*Testo fornito*
Il Pd vuole formulare una proposta complessiva di gestione del servizio idrico integrato con un percorso di costruzione di un progetto di legge partecipato, che coinvolga amministratori locali e cittadini e che metta al centro la risorsa acqua per sua natura pubblica, da rendere disponibile a tutti e da preservare per le future generazioni.
L’acqua, infatti, è un bene comune dell’umanità , un bene essenziale e insostituibile per la vita. L’acqua non può che essere un bene pubblico e deve essere garantita a tutti nel rispetto dei vincoli ambientali e al massimo livello di qualità , secondo principi di equità  e solidarietà  e con criteri di sostenibilità  per preservarne la qualità  e la disponibilità  per le future generazioni.
L’acqua è quindi necessariamente un bene pubblico e lo sono anche le infrastrutture del servizio idrico che vanno gestite con criteri di efficienza ed economicità  secondo logiche industriali in grado di assicurare costi sostenibili e qualità  del servizio. 
L’acqua è un bene scarso e va preservata attraverso la cura del territorio, la manutenzione dei bacini idrografici, la tutela dei corpi idrici e delle aree di salvaguardia.
L’acqua è un bene fisicamente limitato e come tale va prelevata e gestita secondo criteri efficienti, in particolare assicurando la migliore manutenzione delle reti di distribuzione, combattendo ogni forma di spreco e governando l’uso della risorsa e la sua assegnazione per i diversi usi, potabili, agricoli e industriali, garantendo l’obiettivo della sostenibilità  attraverso incentivi al risparmio idrico e il rispetto di standard di qualità .
Per il Partito democratico sono obiettivi irrinunciabili la tutela delle acque, l’accessibilità  per tutti, un uso razionale della risorsa che operi dal lato dell’offerta e non si limiti a rincorrere la domanda, l’equità  delle tariffe e la massima qualità  ed efficienza del servizio. Irrinunciabile anche l’obiettivo della copertura totale del servizio di depurazione sull’intero territorio nazionale e di una gestione sostenibile della risorsa acqua, con la riduzione quindi di dispersioni, sprechi e usi inappropriati.

*Voci del dataset*
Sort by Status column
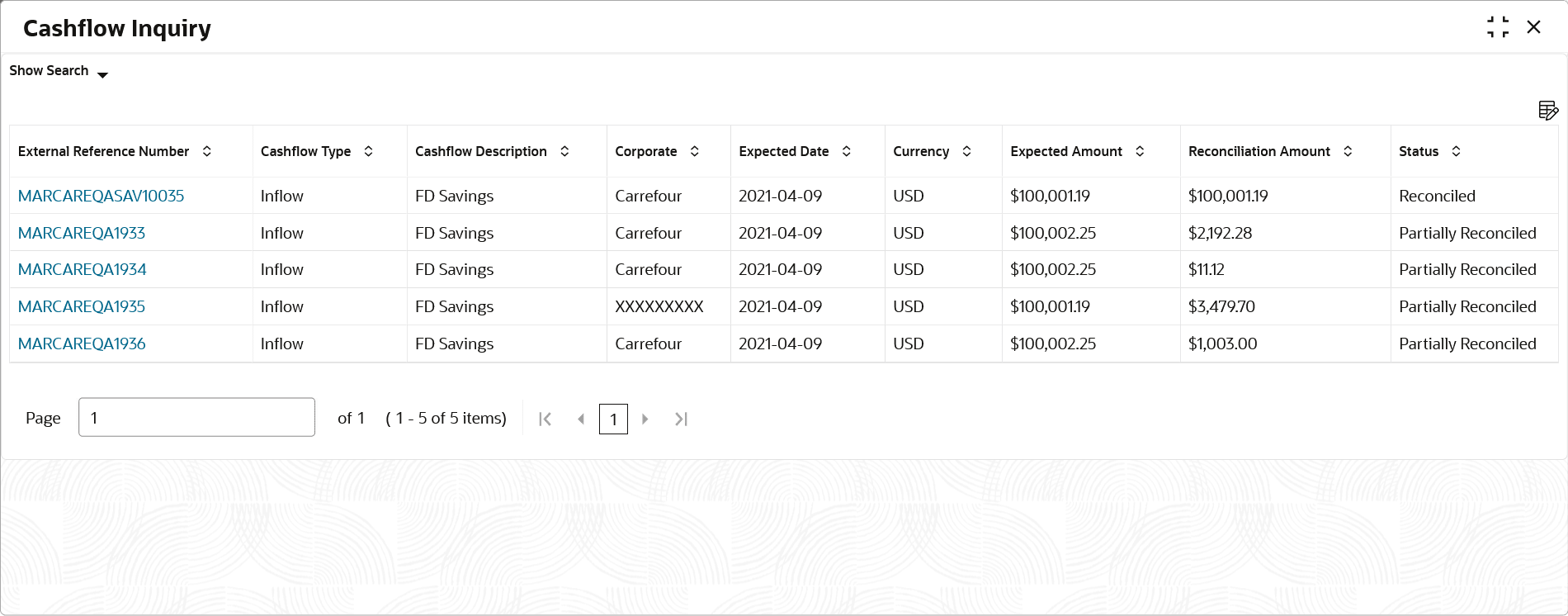Screen dimensions: 1568x616 pos(1457,151)
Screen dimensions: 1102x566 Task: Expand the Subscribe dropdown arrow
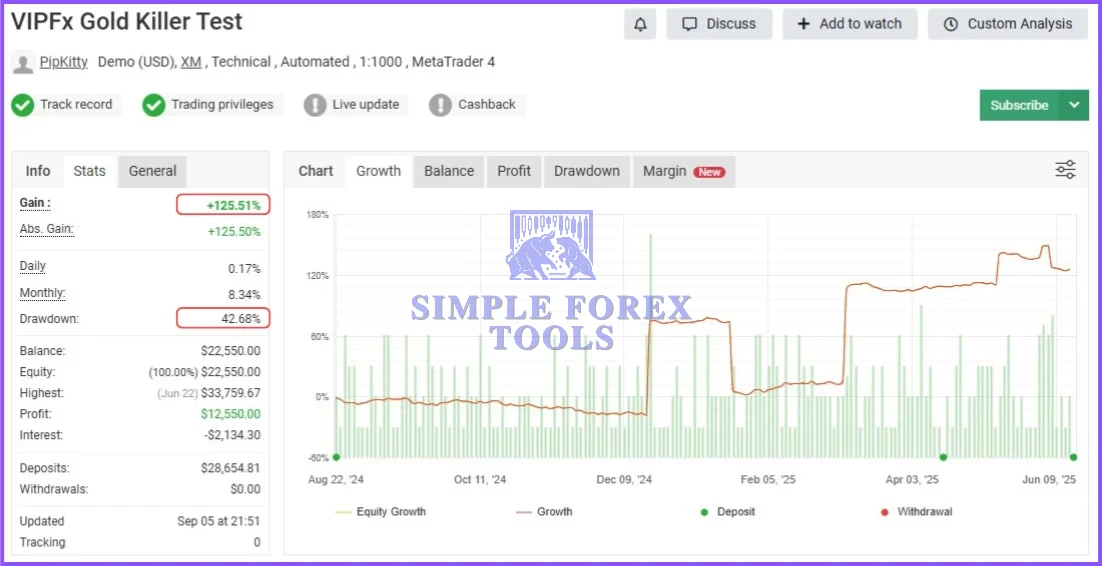(x=1074, y=105)
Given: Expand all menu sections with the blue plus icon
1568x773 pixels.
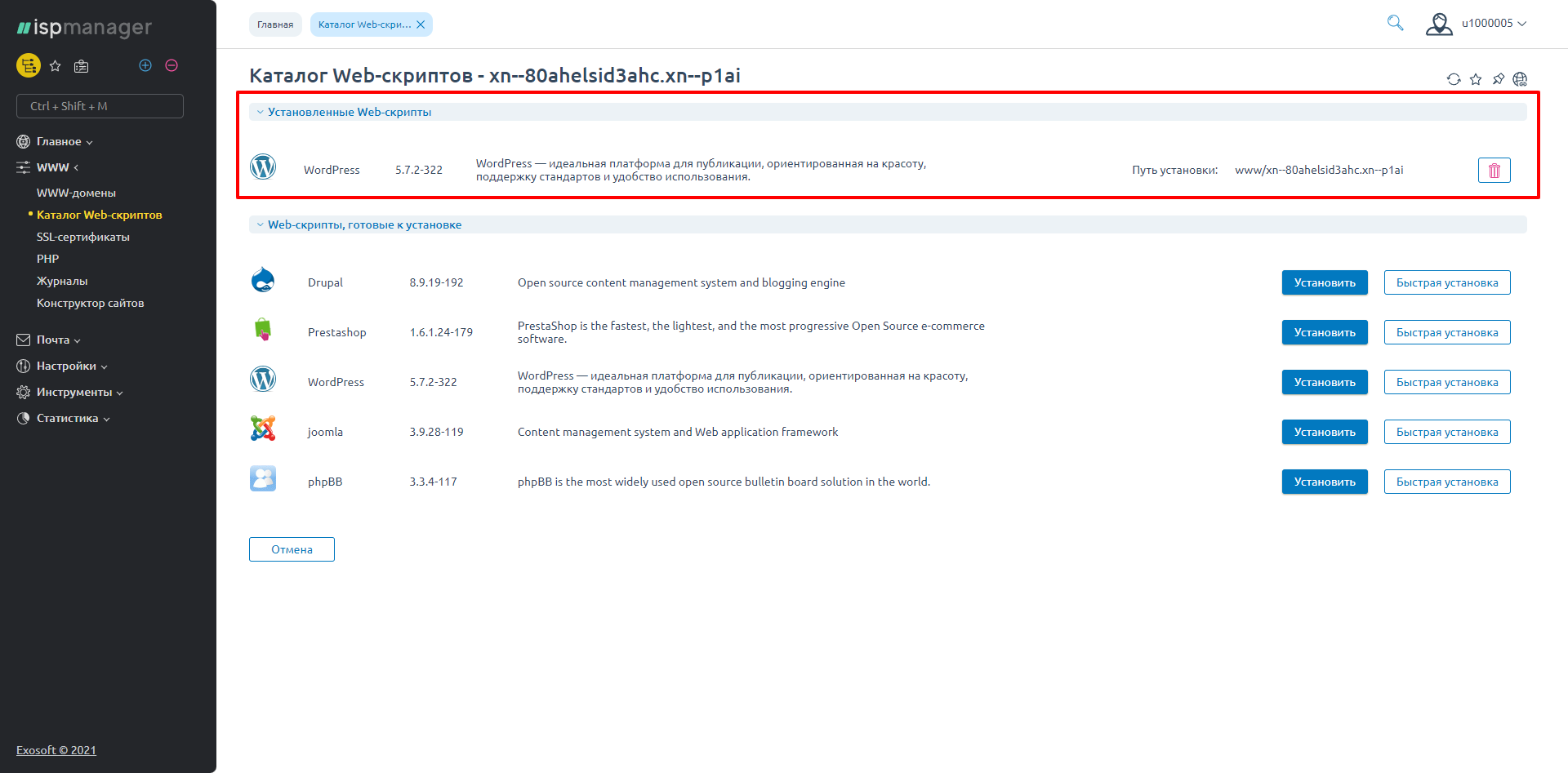Looking at the screenshot, I should tap(145, 65).
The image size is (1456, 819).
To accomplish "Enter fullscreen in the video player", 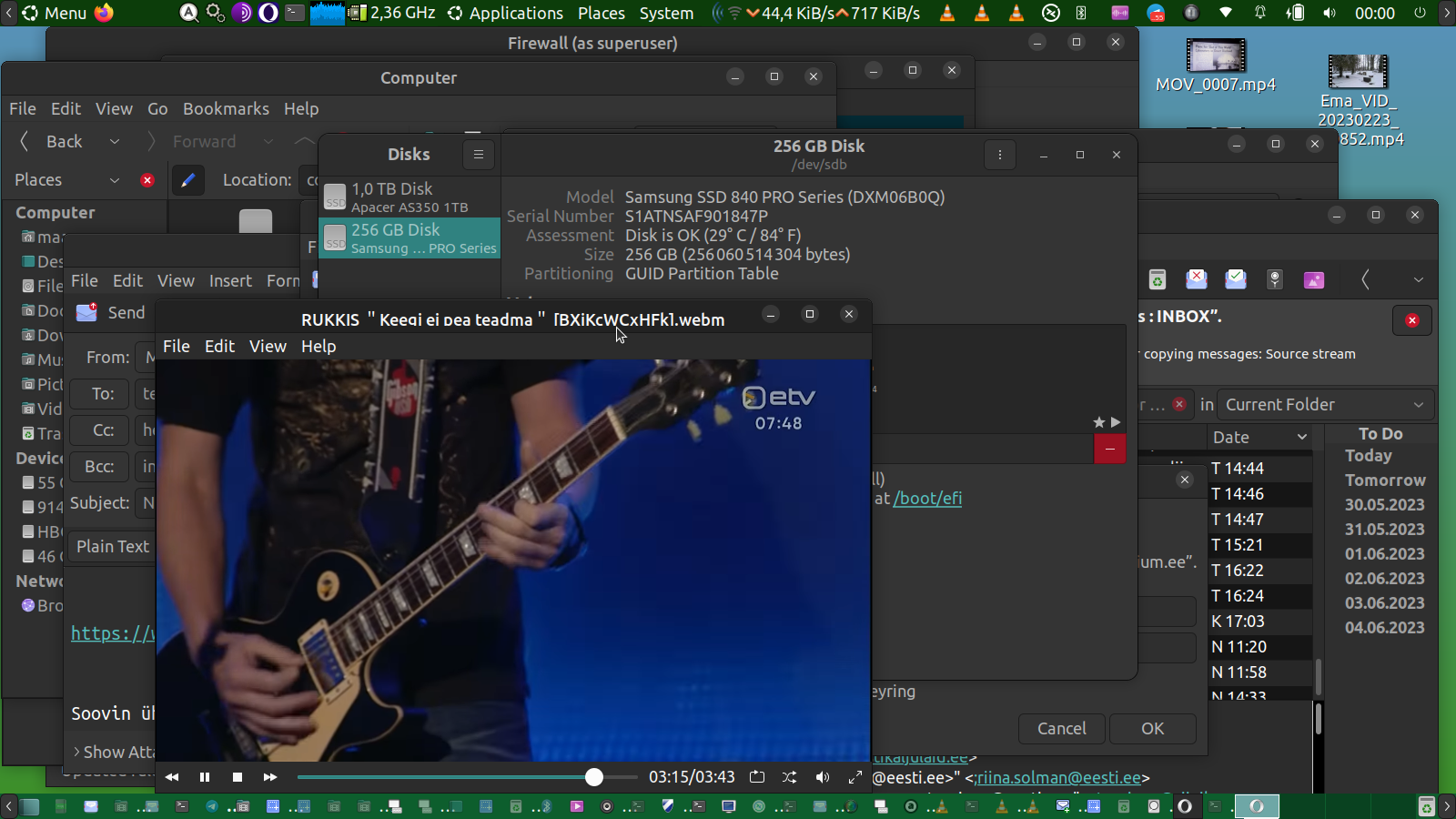I will click(855, 777).
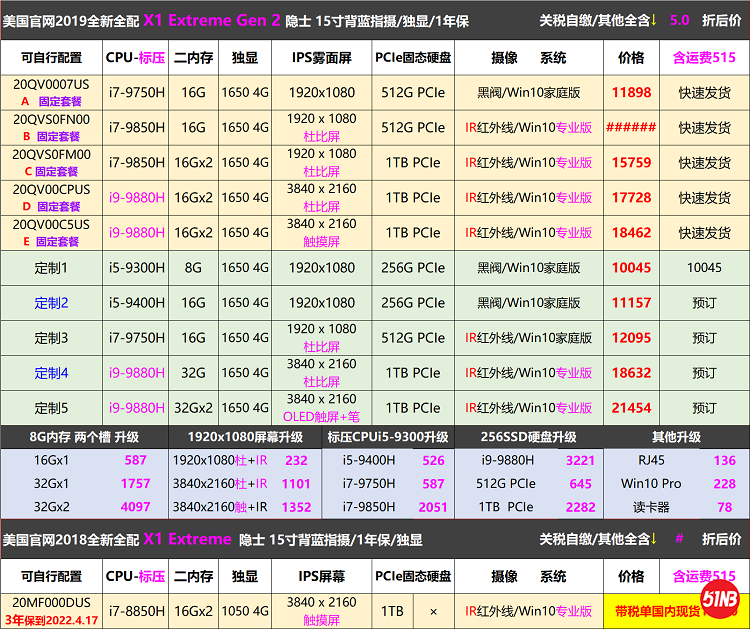Click the 3年保到2022.4.17 warranty text
The width and height of the screenshot is (750, 629).
tap(51, 620)
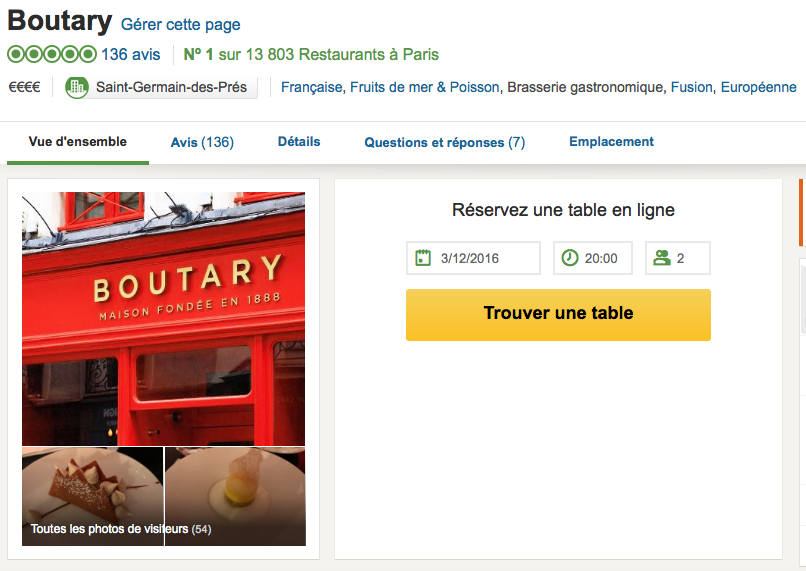Viewport: 806px width, 571px height.
Task: Click the Gérer cette page link
Action: (180, 24)
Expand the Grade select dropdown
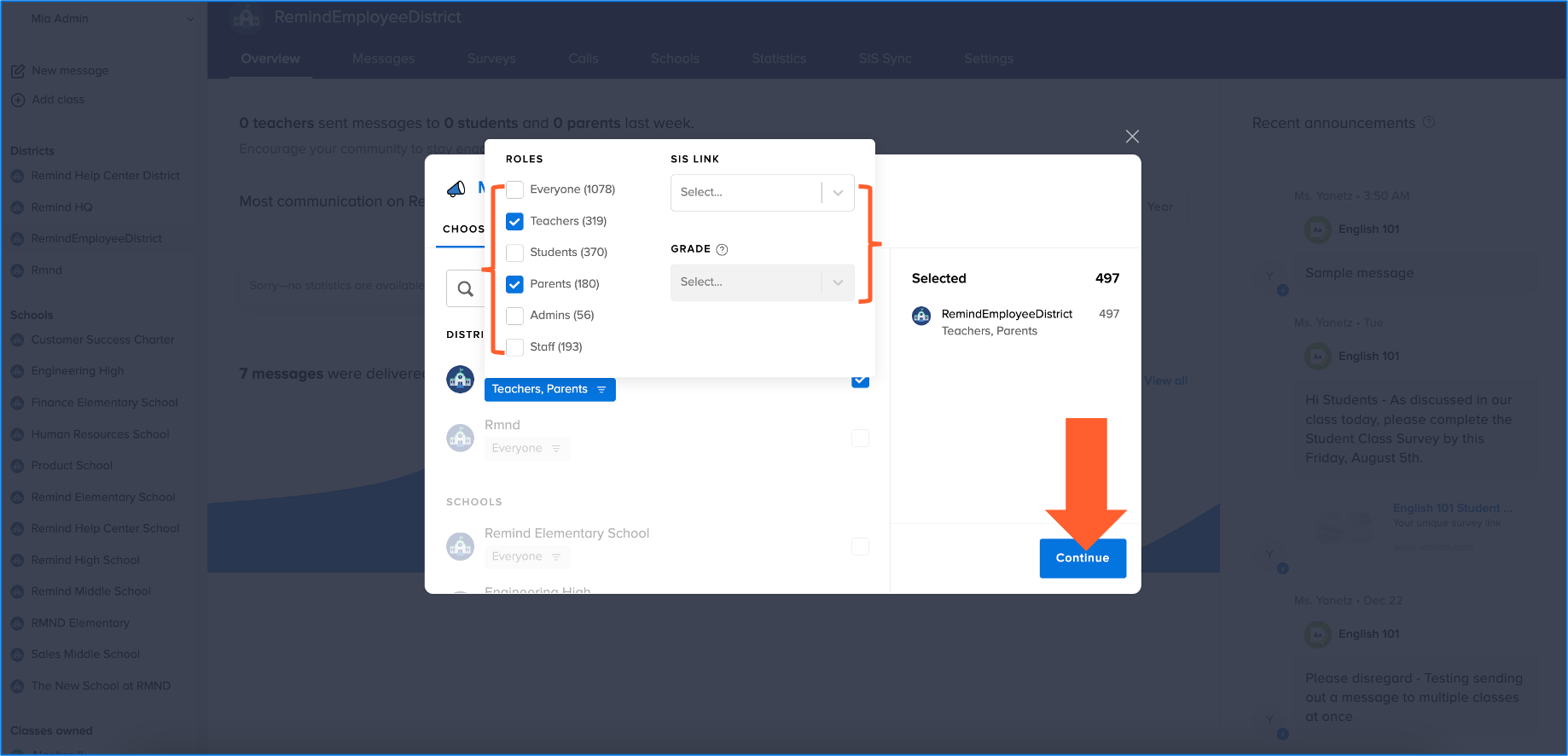1568x756 pixels. [762, 282]
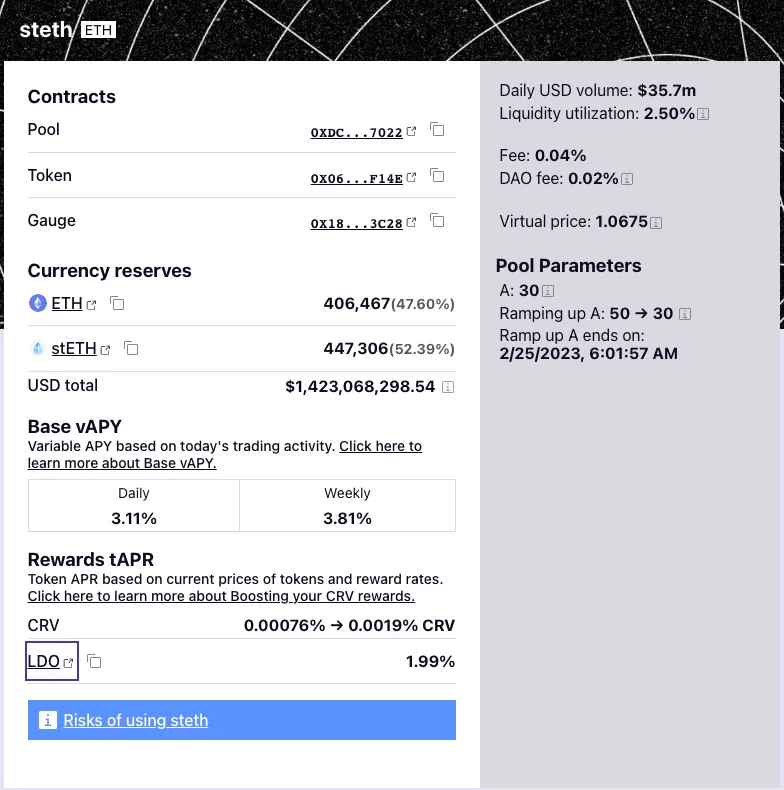Show Liquidity utilization info icon
This screenshot has width=784, height=790.
703,115
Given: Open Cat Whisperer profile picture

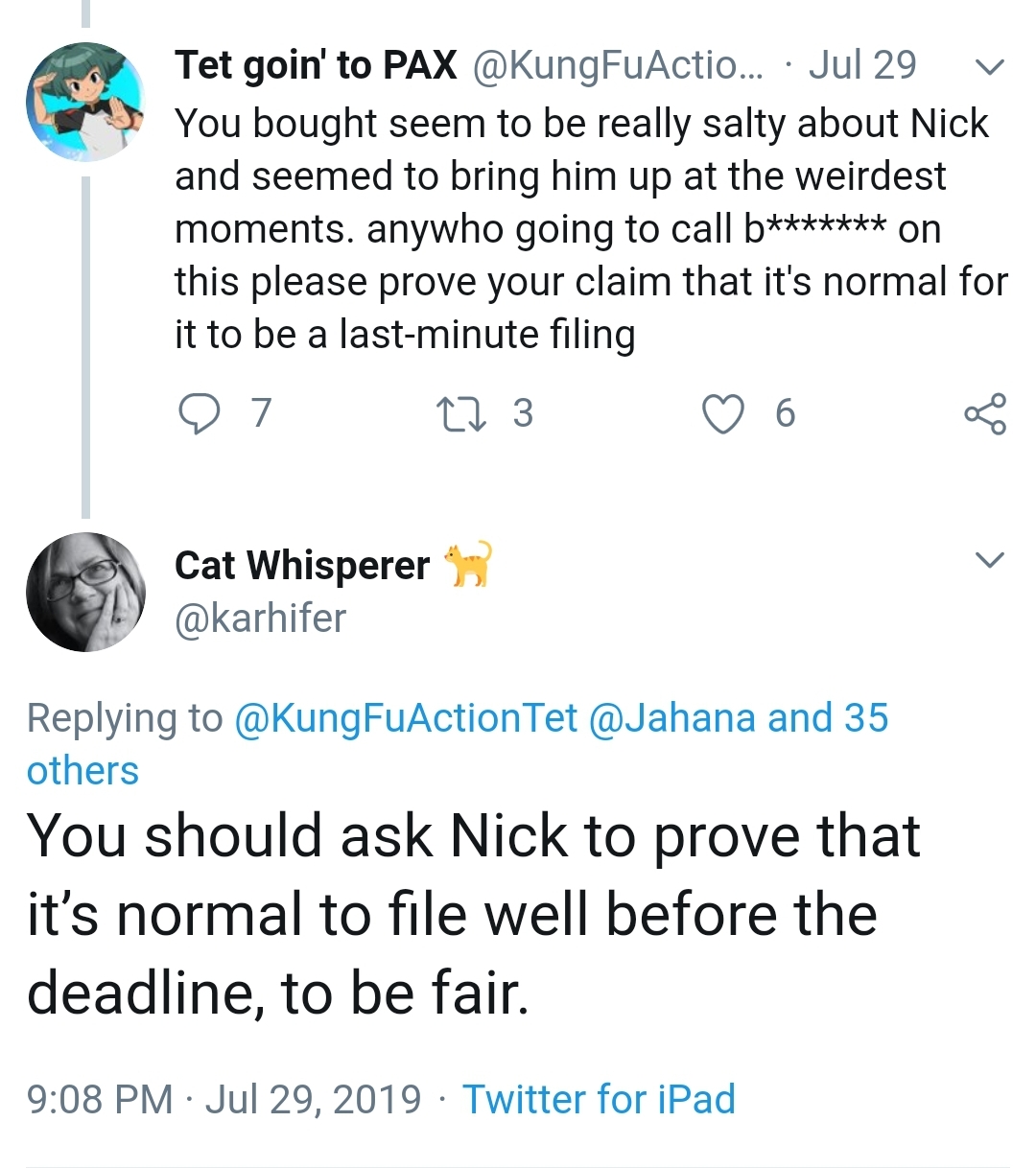Looking at the screenshot, I should click(85, 592).
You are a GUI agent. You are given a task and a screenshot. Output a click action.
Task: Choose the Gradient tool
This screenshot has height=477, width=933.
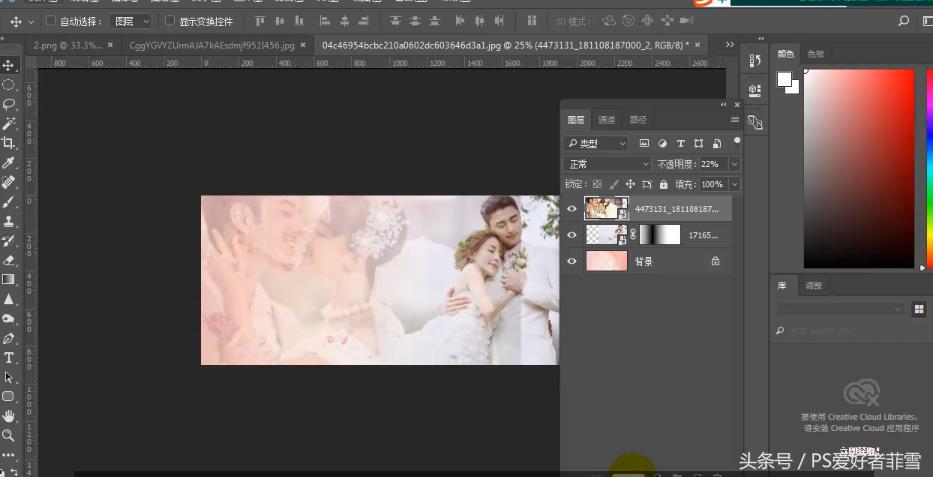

*Consegna*
Spiega in una-tre frasi perché, secondo il testo fornito, l'acqua va prelevata e gestita secondo criteri efficienti, indicando anche in che modo il testo propone di farlo.

*Risposta corretta*
Perché l'acqua è un bene fisicamente limitato. Il testo propone di assicurare la migliore manutenzione delle reti di distribuzione, combattere ogni forma di spreco e governare l'uso della risorsa e la sua assegnazione per gli usi potabili, agricoli e industriali. L'obiettivo della sostenibilità va garantito con incentivi al risparmio idrico e il rispetto di standard di qualità.